Outer membrane protein size and LPS O-antigen define protective antibody targeting to the Salmonella surface
Domínguez-Medina CC., Pérez-Toledo M., Schager AE., Marshall JL., Cook CN., Bobat S., Hwang H., Chun BJ., Logan E., Bryant JA., Channell WM., Morris FC., Jossi SE., Alshayea A., Rossiter AE., Barrow PA., Horsnell WG., MacLennan CA., Henderson IR., Lakey JH., Gumbart JC., López-Macías C., Bavro VN., Cunningham AF.

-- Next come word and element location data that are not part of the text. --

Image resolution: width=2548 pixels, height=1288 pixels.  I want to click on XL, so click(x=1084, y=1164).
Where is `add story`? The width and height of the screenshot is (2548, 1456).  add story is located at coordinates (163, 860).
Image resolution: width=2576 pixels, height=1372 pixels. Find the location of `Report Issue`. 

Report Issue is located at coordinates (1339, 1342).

AbstractLipopolysaccharide (LPS) O-antigen (O-Ag) is known to limit antibody binding to surface antigens, although the relationship between antibody, O-Ag and other outer-membrane antigens is poorly understood. Here we report, immunization with the trimeric porin OmpD from Salmonella Typhimurium (STmOmpD) protects against infection. Atomistic molecular dynamics simulations indicate this is because OmpD trimers generate footprints within the O-Ag layer sufficiently sized for a single IgG Fab to access. While STmOmpD differs from its orthologue in S. Enteritidis (SEn) by a single amino-acid residue, immunization with STmOmpD confers minimal protection to SEn. This is due to the OmpD-O-Ag interplay restricting IgG binding, with the pairing of OmpD with its native O-Ag being essential for optimal protection after immunization. Thus, both the chemical and physical structure of O-Ag are key for the presentation of specific epitopes within proteinaceous surface-antigens. This enhances combinatorial antigenic diversity in Gram-negative bacteria, while reducing associated fitness costs.